DOCUMENT SEGMENT:
════

Memories of Old Tacloban: Six Months After Haiyan

It’s been six months after Haiyan struck my hometown Leyte, and the thought of it still makes me sad.

It’s been a while since I last cried over something, because I have a habit of suppressing it. I don’t want to be seen as weak. But tonight, I won’t stop myself from crying. I gave in to the emotion, hoping that it will somehow ease the burden that I have been carrying inside. From that fateful day, this is the third time that I cried my heart out because of what happened not only to us, but what happened to the whole region that I love.

There were times when the situation wanted me to cry, but the tears just won’t come because deep inside I knew that if I started to cry, I would have a breakdown and it was something that I could not afford to happen. I have to be strong for my kids and for the people who needed my strength. I am so proud of them ,  my kids,for the strength and resilience they showed. They endured one whole day without consuming anything that would make up for a meal, endured hours and hours of walking from our rented apartment in Real St. to the airport in San Jose which was about 10 kilometers, braving the heat of the sun and the stench of death.

Sleeping in the airport was the coldest and scariest night of my life, hearing the sound of the waves crashing by the shore, I could not help but be afraid for what was to come should another surge would happen at that very night. I finally let myself cry the next day, the day we finally met Nikko Dizon, a journalist of the Philippine Daily Inquirer. She was supposed to be the person I needed to look for the night before to be able to get into the C130s, because family members of media men were given a priority boarding for that day. 

When I finally saw her, the tears just flowed, I forgot how it started, I don’t even remember what happened, all I can remember was the tears. Did I hug her,  what did I say? I cried,  maybe from exhaustion, or  relief, just relieved to see someone who wasn’t a victim like us. Somehow, she was to me, a sign of hope, a glimmer of hope amidst the destruction.

Countless attempts to take the C130 and an interview with BBC after, my sister rescued us from the airport via a van to Catbalogan. After spending the night in a cheap motel, we were finally aboard a bus bound for Manila. I was just so thankful to have brought my family to safety. I knew, at that moment, it was the best decision I had made. With the wind blowing against my face, so did the tears started flowing out I did not even had a moment to suppress it.

We started rebuilding our lives, of what was left of it, or of the kind of life the situation forced us to embrace. We started our new journey towards moving on and healing. But can someone who lost families , friends and possessions move on  in six months ? Can anybody who lost fragments of their childhood memories forget how the water drowned everything? No, I don’t think so.

════

RECORD EXTRACTS:
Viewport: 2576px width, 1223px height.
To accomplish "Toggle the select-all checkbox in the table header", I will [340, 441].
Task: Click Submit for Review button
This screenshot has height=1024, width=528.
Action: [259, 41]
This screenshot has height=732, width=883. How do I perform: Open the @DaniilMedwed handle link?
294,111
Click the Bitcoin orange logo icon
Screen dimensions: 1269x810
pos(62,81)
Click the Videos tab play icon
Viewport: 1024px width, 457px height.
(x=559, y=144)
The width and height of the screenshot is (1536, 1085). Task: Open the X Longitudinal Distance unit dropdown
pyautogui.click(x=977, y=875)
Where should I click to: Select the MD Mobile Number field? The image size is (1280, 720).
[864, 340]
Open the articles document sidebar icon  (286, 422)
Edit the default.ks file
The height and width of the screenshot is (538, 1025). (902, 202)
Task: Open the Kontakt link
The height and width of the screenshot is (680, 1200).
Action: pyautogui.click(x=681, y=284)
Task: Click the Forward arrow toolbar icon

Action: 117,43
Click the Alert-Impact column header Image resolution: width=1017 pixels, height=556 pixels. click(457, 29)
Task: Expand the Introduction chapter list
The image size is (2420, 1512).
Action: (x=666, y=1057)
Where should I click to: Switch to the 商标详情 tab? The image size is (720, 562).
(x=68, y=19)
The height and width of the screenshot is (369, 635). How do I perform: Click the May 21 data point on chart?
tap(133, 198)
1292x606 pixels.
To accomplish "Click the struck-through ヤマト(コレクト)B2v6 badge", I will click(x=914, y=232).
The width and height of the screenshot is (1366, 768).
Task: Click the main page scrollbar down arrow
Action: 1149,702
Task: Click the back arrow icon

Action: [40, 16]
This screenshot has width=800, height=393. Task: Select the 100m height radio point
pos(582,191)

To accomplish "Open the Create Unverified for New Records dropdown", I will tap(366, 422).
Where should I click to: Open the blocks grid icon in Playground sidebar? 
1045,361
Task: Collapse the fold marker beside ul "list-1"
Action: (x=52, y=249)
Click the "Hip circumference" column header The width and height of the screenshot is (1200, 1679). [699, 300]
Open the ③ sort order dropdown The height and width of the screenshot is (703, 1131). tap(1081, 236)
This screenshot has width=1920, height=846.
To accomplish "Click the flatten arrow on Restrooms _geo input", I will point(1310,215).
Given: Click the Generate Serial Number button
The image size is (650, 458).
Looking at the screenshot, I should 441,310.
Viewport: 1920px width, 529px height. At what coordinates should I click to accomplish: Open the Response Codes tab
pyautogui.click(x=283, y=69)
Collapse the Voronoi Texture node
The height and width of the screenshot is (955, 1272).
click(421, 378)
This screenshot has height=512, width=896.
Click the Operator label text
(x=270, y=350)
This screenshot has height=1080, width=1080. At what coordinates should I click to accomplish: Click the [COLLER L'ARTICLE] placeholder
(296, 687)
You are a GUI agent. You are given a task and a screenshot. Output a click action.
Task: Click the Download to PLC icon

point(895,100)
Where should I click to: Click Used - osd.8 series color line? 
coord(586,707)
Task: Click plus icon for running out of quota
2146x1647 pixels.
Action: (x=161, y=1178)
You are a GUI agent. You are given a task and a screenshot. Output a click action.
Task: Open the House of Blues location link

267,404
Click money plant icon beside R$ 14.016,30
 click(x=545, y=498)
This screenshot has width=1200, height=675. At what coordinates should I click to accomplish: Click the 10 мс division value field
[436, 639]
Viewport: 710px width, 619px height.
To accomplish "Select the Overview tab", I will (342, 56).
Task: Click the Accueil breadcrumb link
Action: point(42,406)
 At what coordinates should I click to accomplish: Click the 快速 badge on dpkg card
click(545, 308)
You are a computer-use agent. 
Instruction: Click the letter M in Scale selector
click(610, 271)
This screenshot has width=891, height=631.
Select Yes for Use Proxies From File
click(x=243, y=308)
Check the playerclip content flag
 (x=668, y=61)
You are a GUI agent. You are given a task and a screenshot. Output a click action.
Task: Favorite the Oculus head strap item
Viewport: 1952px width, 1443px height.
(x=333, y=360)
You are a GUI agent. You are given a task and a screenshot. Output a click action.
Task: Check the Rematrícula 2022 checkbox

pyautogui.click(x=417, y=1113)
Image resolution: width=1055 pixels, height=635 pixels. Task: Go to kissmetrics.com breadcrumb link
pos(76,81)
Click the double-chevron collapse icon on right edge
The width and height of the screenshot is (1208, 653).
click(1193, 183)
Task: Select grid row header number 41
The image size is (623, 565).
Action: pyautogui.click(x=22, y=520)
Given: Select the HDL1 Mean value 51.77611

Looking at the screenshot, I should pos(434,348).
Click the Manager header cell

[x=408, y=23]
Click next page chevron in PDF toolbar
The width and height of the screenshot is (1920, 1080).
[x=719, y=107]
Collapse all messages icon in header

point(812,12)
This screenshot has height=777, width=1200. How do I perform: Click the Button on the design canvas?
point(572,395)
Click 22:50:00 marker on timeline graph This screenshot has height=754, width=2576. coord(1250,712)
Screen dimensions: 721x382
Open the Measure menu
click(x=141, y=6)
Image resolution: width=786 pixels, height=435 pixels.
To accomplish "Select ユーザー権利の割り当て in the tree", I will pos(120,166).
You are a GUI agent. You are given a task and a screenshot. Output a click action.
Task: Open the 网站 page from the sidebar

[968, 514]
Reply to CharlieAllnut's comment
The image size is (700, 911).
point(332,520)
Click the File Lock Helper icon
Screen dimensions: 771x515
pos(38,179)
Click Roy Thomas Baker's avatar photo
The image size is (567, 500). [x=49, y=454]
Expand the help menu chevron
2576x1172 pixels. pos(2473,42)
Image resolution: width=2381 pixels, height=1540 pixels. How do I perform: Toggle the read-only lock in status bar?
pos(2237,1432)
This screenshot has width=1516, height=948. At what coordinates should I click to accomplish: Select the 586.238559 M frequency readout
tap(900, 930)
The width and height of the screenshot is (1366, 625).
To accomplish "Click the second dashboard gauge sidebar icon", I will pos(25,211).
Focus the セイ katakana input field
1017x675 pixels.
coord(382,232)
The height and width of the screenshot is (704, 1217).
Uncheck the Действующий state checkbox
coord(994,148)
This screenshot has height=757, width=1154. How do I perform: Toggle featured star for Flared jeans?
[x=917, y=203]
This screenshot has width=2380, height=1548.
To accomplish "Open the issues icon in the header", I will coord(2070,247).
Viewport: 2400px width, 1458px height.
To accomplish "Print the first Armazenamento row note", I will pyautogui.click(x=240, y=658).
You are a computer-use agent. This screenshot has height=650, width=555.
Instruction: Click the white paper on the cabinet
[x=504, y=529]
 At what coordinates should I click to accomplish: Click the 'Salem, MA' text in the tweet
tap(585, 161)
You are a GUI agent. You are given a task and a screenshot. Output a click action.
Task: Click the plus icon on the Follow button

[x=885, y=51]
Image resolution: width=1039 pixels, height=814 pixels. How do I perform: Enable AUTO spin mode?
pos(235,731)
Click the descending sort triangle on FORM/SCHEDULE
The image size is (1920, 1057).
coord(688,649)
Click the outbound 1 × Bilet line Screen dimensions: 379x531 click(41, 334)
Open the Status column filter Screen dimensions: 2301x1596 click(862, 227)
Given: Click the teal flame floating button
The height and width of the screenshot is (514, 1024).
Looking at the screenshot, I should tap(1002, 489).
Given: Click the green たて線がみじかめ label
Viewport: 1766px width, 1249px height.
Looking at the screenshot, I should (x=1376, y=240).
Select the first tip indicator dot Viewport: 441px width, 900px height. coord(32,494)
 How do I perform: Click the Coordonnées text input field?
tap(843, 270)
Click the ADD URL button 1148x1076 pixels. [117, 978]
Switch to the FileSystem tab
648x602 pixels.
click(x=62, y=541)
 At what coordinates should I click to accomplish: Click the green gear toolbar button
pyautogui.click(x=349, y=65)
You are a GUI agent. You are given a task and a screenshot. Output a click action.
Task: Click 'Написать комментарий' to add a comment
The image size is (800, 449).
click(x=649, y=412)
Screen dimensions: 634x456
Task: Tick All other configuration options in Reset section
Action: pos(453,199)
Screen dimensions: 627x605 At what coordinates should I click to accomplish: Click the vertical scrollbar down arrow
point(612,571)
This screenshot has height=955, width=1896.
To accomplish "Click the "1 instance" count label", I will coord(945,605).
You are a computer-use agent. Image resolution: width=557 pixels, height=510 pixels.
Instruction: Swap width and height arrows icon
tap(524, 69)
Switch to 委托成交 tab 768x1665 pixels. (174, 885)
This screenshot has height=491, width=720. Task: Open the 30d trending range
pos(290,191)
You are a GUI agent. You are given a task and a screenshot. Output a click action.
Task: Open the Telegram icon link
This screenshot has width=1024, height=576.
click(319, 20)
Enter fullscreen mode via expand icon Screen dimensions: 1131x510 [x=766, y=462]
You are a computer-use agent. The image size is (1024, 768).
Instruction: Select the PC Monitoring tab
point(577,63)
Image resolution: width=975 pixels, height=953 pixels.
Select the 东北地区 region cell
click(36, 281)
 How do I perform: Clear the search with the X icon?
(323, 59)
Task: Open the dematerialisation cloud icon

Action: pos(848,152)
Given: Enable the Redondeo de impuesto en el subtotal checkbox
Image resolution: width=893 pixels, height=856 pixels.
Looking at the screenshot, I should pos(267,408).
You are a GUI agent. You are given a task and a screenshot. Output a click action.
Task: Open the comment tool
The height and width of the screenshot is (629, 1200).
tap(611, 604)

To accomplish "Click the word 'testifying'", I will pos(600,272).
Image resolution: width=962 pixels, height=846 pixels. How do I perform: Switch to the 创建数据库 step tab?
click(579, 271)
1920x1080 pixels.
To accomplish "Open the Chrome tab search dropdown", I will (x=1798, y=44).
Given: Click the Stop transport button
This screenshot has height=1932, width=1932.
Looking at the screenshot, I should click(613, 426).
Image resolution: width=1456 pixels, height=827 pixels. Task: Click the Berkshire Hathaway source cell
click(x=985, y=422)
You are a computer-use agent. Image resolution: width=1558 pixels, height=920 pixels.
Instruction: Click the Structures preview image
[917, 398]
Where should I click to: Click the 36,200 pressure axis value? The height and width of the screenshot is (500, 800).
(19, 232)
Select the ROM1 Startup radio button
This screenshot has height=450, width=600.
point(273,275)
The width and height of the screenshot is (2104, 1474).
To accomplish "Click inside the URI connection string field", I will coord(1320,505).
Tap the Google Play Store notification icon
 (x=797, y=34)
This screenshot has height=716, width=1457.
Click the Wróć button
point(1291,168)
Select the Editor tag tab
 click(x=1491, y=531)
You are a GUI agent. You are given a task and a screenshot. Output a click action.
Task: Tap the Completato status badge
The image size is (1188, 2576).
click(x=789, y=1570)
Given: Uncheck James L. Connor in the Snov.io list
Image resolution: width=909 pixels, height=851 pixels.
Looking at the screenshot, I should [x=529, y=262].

════

TASK TO CARRY OUT: According to the Haiyan memoir, roughly how far did the family walk from their rented apartment on Real St. to the airport in San Jose?

THE OUTPUT: About 10 kilometers.